Maternal smoking or nicotine replacement can clearly lead to unhealthy eating habits (such as junk food addiction) and other behavioral disorders in the offspring. Thus, smoking cessation without nicotine replacement during pregnancy is recommended.

2011-09-05T22:12:48 - Gianpiero Pescarmona

Moms' smoking tied to psychiatric meds in kids:study

Moms' smoking linked to psychiatric meds in kids
Aug 29 (Reuters) - Children whose mothers smoked while pregnant were more likely to end up on medications such as antidepressants, stimulants and drugs for addiction, according to a study from Finland that hints at smoking's affect on a baby's developing brain.

While the findings don't prove that cigarette smoking during pregnancy causes changes in children's brains or behavior, they offer one more piece of evidence that should encourage women not to smoke while pregnant, the researchers wrote in the American Journal of Epidemiology.

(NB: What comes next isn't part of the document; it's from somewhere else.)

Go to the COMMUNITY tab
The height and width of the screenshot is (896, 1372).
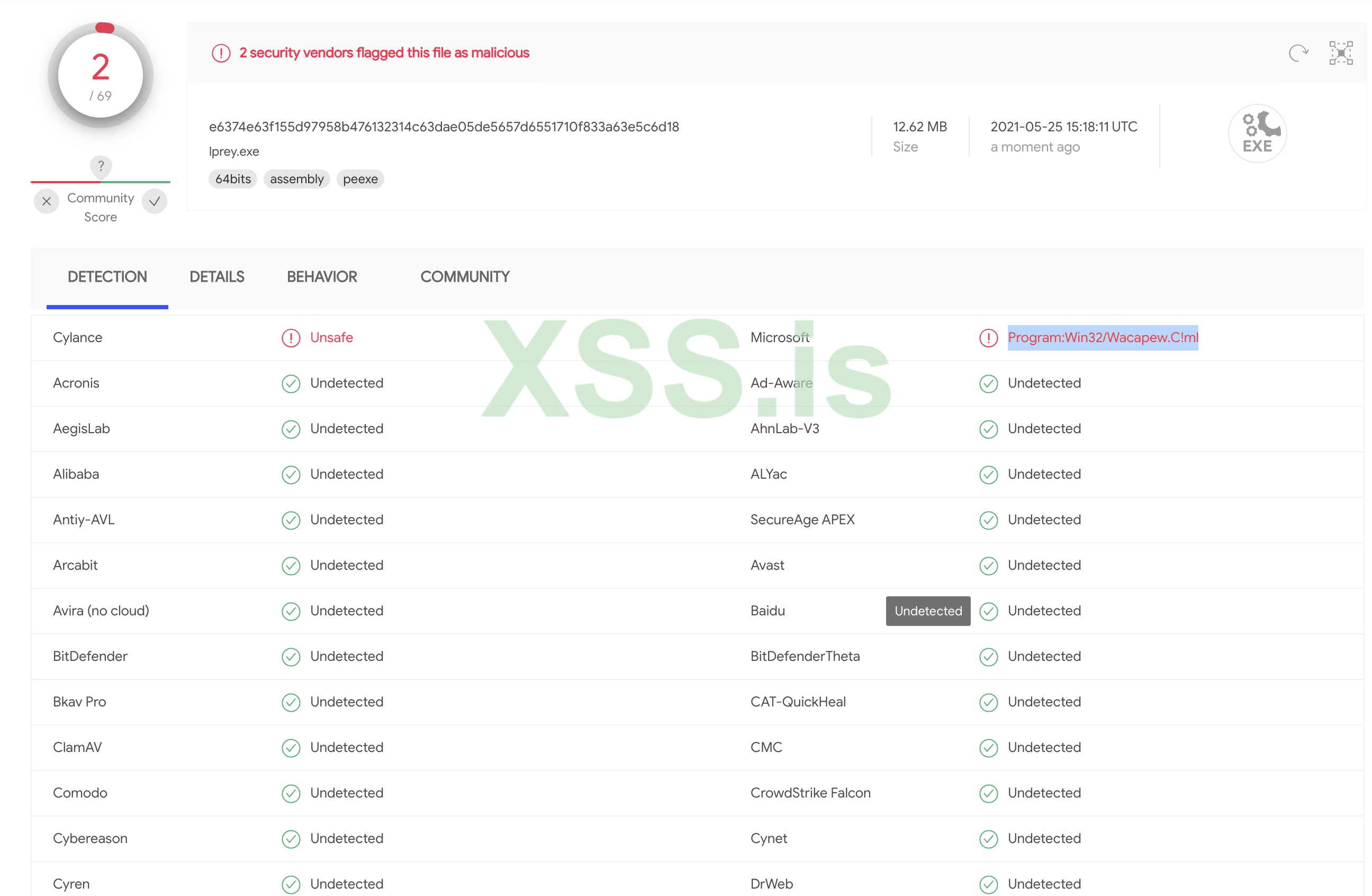[465, 277]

"The exposure was significantly associated with the risk for all medication use and for both single- and multiple-drug consumption even after adjustment (e.g. mothers' severe psychiatric illnesses," wrote lead researcher Mikael Ekblad, at the Department of Pediatrics at Turku University Hospital.

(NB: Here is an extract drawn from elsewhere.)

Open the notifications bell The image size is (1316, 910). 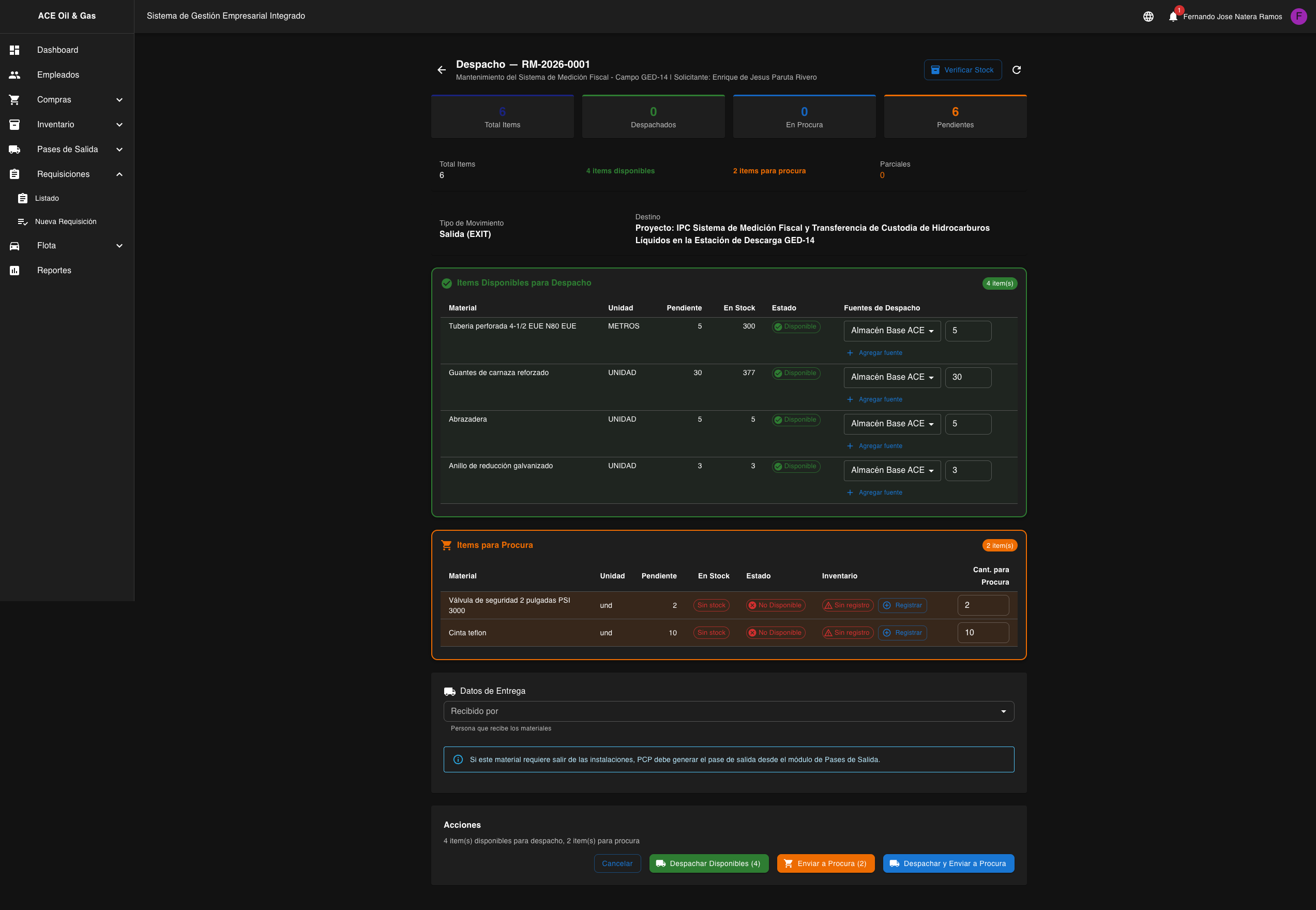point(1172,17)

"These findings show that exposure to smoking during pregnancy is linked to both mild and severe psychiatric morbidity."

Ekblad and his colleagues used Finnish data for 175,000 children born in the country between 1987 and 1989. At that time, midwives had asked all new mothers if they smoked during pregnancy.

The researchers then matched those birth records to a nationwide database of prescription drugs covered by insurance between 1994 and 2007 -- when the children were between five and 20 years old.

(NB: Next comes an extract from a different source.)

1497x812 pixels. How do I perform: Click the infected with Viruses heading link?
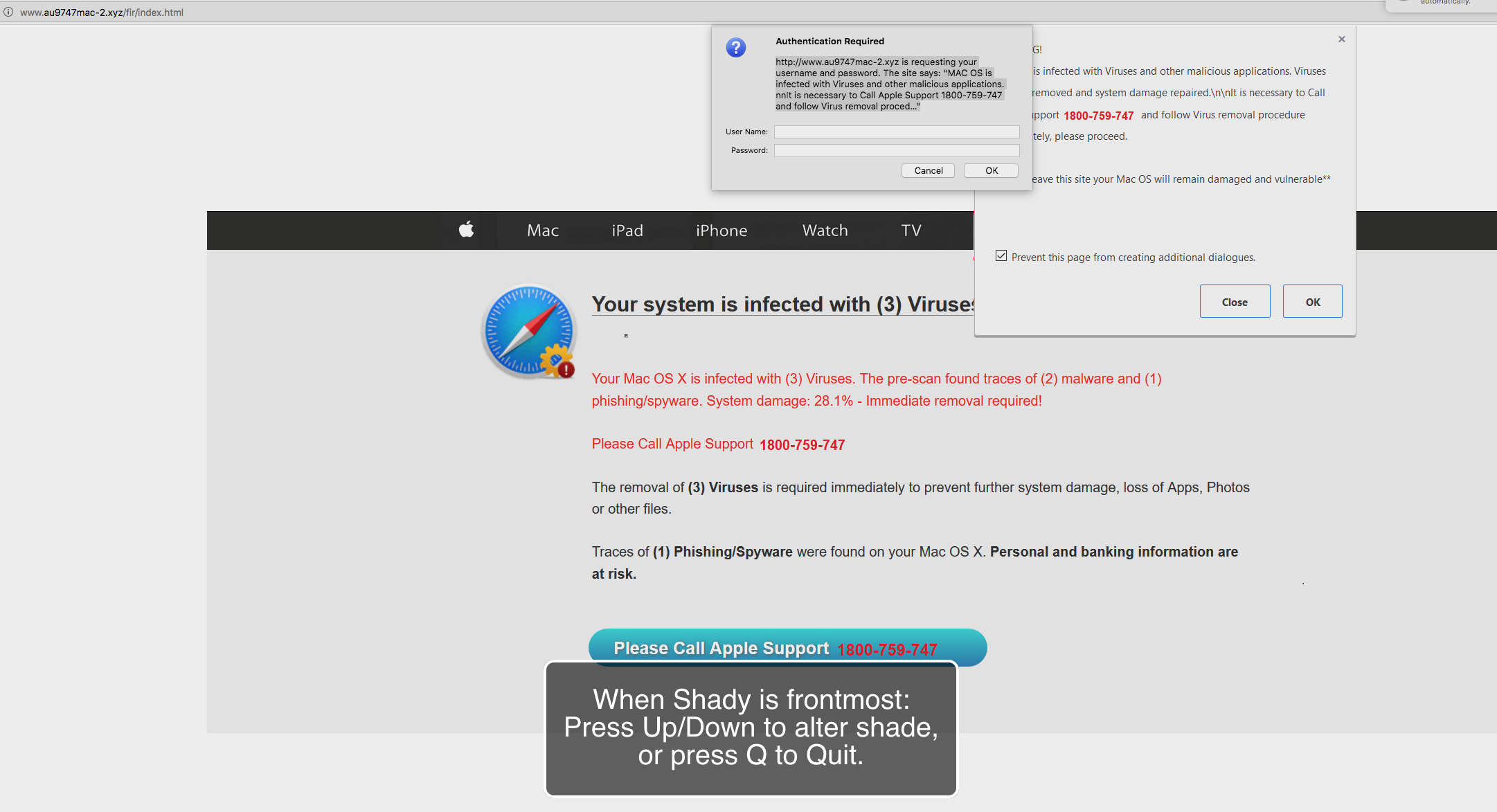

One in 11 children was prescribed a psychiatric medication at some point during that period, including anti-anxiety drugs, antipsychotics, antidepressants, stimulants and drugs for addiction.

Of children and teens whose mothers didn't smoke during pregnancy, 8 percent were on at least one of those drugs during the study period. That compared to 11 percent of those whose mothers smoked fewer than 10 cigarettes per day, and close to 14 percent whose mothers had lit up more than 10 times a day.

The link remained when researchers left out babies who were born early or very small, which are other factors that could affect future mental health.

It also stuck when they looked at each class of drugs on its own, and was strongest for stimulant drugs that target attention problems and hyperactivity, and drugs for addiction.

The study is "entirely consistent with a large and still-growing research literature on the effects of prenatal and secondhand smoke exposure on the mental ealth of children," said Michael Weitzman, who studies that topic at New York University Medical Center and was not involved in the study.

"I find it very interesting and very important."

Exactly how smoking may change a growing baby or child's brain is unclear. It's possible that nicotine could affect brain development, or that access to oxygen during pregnancy might be reduced when the mothers smoke, the researchers said.

Weitzman, who said he thought the research was the first he knew of that looked specifically at the use of psychiatric medications in children whose mothers smoked, added that he thought it was "new and intriguing" that depression medications were also linked to smoking.

But the study had its limitations. Ekblad and his colleagues couldn't take into account whether the mothers had been on psychotropic medications themselves, or if they used alcohol or illicit drugs during pregnancy.

They also didn't know which fathers smoked while the children were in the womb, or if either parent smoked after the babies were born, when their brains would still have been developing.

Weitzman added that it can be hard to disentangle the effects of parental smoking during pregnancy from smoking when children are growing up.